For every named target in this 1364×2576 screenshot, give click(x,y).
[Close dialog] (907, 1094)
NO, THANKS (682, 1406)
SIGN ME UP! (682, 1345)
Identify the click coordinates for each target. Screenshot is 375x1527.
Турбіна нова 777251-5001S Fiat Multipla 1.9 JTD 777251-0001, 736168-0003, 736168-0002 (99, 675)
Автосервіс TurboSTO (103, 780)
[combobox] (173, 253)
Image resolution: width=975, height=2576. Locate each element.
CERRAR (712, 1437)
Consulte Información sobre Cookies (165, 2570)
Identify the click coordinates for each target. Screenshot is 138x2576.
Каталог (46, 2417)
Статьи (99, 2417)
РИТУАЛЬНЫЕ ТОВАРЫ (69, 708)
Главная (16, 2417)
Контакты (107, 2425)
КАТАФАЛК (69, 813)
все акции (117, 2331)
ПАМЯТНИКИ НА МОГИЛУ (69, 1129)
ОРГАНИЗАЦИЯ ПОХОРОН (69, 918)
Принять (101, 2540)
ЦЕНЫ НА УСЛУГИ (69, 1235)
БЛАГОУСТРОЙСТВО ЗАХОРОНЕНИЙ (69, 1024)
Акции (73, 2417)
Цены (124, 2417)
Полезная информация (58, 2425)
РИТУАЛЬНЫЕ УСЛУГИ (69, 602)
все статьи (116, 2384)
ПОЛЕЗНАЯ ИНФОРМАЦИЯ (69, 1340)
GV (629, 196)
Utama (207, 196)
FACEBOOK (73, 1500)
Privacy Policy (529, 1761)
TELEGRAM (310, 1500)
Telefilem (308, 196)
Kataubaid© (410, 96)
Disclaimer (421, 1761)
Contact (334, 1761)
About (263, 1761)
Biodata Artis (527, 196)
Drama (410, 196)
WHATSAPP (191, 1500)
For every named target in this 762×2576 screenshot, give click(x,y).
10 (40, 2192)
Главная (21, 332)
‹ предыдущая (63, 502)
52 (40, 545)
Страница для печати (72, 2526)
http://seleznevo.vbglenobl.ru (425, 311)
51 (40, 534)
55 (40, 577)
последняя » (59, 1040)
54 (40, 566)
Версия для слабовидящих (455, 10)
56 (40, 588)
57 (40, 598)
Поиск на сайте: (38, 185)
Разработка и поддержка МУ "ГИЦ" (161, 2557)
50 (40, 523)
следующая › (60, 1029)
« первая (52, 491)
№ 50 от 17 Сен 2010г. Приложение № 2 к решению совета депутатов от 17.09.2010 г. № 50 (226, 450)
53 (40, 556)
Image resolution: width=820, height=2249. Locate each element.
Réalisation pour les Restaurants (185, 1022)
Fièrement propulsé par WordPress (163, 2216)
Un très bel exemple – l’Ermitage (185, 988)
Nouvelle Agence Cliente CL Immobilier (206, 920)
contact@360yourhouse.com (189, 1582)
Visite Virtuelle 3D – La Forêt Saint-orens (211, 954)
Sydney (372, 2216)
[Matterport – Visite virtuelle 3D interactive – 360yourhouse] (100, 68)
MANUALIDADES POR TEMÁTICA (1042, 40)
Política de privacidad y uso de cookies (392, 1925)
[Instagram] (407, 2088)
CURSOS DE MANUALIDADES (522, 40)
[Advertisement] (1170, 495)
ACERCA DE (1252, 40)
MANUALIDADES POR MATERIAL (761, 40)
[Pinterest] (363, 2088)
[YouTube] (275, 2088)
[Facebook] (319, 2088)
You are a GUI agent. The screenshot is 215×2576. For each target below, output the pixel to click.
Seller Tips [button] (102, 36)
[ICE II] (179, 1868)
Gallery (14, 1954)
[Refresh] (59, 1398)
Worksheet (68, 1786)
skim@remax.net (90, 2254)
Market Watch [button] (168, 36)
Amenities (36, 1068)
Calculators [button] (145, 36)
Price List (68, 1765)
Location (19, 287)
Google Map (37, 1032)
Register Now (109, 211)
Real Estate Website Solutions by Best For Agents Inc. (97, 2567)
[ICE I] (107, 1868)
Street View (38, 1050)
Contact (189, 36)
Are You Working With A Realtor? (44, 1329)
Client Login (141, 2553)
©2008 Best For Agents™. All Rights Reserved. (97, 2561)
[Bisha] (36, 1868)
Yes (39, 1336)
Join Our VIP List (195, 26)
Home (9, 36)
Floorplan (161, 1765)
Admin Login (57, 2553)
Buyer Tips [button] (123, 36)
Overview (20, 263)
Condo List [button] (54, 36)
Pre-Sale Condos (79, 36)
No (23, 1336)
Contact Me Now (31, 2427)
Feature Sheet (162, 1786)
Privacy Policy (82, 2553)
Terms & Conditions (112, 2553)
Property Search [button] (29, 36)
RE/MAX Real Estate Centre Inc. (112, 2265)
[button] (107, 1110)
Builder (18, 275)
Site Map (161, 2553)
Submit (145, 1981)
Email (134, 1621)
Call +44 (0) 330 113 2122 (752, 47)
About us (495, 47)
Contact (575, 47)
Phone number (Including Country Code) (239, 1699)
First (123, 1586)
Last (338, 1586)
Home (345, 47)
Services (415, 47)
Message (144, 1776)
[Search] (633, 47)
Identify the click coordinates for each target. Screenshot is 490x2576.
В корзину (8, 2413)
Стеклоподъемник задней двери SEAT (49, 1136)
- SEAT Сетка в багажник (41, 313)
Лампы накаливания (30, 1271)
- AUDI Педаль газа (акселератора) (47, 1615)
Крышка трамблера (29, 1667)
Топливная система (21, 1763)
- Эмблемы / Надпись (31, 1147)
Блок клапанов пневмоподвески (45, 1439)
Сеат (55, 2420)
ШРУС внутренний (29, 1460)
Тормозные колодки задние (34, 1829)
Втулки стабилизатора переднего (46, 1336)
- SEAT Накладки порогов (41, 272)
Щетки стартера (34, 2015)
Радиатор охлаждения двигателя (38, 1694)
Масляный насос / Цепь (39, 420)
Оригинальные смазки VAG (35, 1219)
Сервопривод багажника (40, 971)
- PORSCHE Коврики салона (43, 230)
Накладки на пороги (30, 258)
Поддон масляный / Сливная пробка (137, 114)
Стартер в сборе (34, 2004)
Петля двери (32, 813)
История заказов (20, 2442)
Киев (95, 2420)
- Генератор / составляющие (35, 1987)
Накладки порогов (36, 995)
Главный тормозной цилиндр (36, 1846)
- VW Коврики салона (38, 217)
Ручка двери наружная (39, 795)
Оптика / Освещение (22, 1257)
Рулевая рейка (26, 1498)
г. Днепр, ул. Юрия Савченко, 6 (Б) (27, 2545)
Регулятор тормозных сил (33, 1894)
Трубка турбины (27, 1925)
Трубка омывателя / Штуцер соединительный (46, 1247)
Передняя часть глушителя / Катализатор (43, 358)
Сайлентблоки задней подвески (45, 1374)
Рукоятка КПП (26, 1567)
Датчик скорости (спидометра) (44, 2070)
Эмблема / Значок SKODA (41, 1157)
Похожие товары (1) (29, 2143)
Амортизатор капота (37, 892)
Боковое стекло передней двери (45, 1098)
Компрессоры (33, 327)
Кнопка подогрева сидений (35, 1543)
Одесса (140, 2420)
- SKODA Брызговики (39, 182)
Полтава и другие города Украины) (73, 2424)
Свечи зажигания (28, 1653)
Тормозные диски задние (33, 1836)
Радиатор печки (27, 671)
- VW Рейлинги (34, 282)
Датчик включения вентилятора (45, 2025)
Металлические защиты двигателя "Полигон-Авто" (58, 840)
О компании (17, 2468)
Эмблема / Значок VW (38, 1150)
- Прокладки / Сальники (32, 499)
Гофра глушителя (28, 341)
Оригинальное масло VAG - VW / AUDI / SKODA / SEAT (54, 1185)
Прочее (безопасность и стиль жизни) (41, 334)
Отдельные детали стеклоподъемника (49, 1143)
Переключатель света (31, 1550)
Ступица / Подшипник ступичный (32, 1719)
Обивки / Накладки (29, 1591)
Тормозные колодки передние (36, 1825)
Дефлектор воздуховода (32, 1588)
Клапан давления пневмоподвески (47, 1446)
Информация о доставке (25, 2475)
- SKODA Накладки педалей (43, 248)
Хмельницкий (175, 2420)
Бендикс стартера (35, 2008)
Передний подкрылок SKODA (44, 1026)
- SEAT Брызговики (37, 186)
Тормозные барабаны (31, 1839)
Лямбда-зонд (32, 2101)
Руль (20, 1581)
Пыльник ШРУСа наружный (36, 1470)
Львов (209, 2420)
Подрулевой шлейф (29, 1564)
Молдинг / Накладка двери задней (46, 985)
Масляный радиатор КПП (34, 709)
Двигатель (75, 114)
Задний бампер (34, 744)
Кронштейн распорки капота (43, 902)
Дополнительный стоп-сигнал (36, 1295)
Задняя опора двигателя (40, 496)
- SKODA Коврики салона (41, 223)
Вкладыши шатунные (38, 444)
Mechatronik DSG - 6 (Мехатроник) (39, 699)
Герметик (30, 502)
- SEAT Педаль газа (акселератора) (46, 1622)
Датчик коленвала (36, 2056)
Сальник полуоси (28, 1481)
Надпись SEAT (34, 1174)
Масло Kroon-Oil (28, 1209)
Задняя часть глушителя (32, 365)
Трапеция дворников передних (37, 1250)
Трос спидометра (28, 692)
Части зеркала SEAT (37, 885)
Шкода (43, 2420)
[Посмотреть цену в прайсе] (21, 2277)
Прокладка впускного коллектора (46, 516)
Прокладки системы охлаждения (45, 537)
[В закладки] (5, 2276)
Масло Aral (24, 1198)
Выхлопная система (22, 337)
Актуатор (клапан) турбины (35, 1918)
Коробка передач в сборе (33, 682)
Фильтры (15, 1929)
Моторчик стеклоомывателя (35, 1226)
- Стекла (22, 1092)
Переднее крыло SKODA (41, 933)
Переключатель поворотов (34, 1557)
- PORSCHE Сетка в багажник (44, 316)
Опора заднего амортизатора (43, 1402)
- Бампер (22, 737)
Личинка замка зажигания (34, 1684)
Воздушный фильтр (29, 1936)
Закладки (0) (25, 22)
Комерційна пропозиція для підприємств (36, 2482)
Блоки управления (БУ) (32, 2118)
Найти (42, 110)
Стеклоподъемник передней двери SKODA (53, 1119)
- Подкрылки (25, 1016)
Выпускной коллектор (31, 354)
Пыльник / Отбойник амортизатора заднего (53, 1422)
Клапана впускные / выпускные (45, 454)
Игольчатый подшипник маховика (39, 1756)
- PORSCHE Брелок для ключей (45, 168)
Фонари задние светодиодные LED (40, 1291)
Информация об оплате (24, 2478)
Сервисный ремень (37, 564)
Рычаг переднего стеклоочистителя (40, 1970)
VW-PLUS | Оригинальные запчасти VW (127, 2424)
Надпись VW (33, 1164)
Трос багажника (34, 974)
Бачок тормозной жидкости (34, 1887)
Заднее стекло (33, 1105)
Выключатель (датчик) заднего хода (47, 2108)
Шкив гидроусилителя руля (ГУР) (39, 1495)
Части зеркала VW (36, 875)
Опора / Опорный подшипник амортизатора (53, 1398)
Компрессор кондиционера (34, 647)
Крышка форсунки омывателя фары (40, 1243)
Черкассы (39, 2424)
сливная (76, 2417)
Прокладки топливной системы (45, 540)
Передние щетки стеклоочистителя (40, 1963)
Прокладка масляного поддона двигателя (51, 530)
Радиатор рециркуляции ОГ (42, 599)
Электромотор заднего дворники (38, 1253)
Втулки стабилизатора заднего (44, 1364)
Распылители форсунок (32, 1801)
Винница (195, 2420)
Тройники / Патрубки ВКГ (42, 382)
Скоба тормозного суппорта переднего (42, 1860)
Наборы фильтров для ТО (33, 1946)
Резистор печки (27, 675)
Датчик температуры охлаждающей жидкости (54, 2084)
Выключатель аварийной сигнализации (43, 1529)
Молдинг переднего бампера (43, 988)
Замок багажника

----

◆ WHAT IS REQUIRED
Retype exactly the lines above, from the one with "Полезная информация (58, 2425)" through the one with "Reserved. (97, 2561)", inclusive.

◆ PROBLEM SOLUTION
Полезная информация (58, 2425)
РИТУАЛЬНЫЕ УСЛУГИ (69, 602)
все статьи (116, 2384)
ПОЛЕЗНАЯ ИНФОРМАЦИЯ (69, 1340)
GV (629, 196)
Utama (207, 196)
FACEBOOK (73, 1500)
Privacy Policy (529, 1761)
TELEGRAM (310, 1500)
Telefilem (308, 196)
Kataubaid© (410, 96)
Disclaimer (421, 1761)
Contact (334, 1761)
About (263, 1761)
Biodata Artis (527, 196)
Drama (410, 196)
WHATSAPP (191, 1500)
For every named target in this 762×2576 screenshot, give click(x,y).
10 (40, 2192)
Главная (21, 332)
‹ предыдущая (63, 502)
52 (40, 545)
Страница для печати (72, 2526)
http://seleznevo.vbglenobl.ru (425, 311)
51 (40, 534)
55 (40, 577)
последняя » (59, 1040)
54 (40, 566)
Версия для слабовидящих (455, 10)
56 (40, 588)
57 (40, 598)
Поиск на сайте: (38, 185)
Разработка и поддержка МУ "ГИЦ" (161, 2557)
50 (40, 523)
следующая › (60, 1029)
« первая (52, 491)
№ 50 от 17 Сен 2010г. Приложение № 2 к решению совета депутатов от 17.09.2010 г. № 50 (226, 450)
53 (40, 556)
Image resolution: width=820, height=2249. Locate each element.
Réalisation pour les Restaurants (185, 1022)
Fièrement propulsé par WordPress (163, 2216)
Un très bel exemple – l’Ermitage (185, 988)
Nouvelle Agence Cliente CL Immobilier (206, 920)
contact@360yourhouse.com (189, 1582)
Visite Virtuelle 3D – La Forêt Saint-orens (211, 954)
Sydney (372, 2216)
[Matterport – Visite virtuelle 3D interactive – 360yourhouse] (100, 68)
MANUALIDADES POR TEMÁTICA (1042, 40)
Política de privacidad y uso de cookies (392, 1925)
[Instagram] (407, 2088)
CURSOS DE MANUALIDADES (522, 40)
[Advertisement] (1170, 495)
ACERCA DE (1252, 40)
MANUALIDADES POR MATERIAL (761, 40)
[Pinterest] (363, 2088)
[YouTube] (275, 2088)
[Facebook] (319, 2088)
You are a GUI agent. The screenshot is 215×2576. For each target below, output the pixel to click.
Seller Tips [button] (102, 36)
[ICE II] (179, 1868)
Gallery (14, 1954)
[Refresh] (59, 1398)
Worksheet (68, 1786)
skim@remax.net (90, 2254)
Market Watch [button] (168, 36)
Amenities (36, 1068)
Calculators [button] (145, 36)
Price List (68, 1765)
Location (19, 287)
Google Map (37, 1032)
Register Now (109, 211)
Real Estate Website Solutions by Best For Agents Inc. (97, 2567)
[ICE I] (107, 1868)
Street View (38, 1050)
Contact (189, 36)
Are You Working With A Realtor? (44, 1329)
Client Login (141, 2553)
©2008 Best For Agents™. All Rights Reserved. (97, 2561)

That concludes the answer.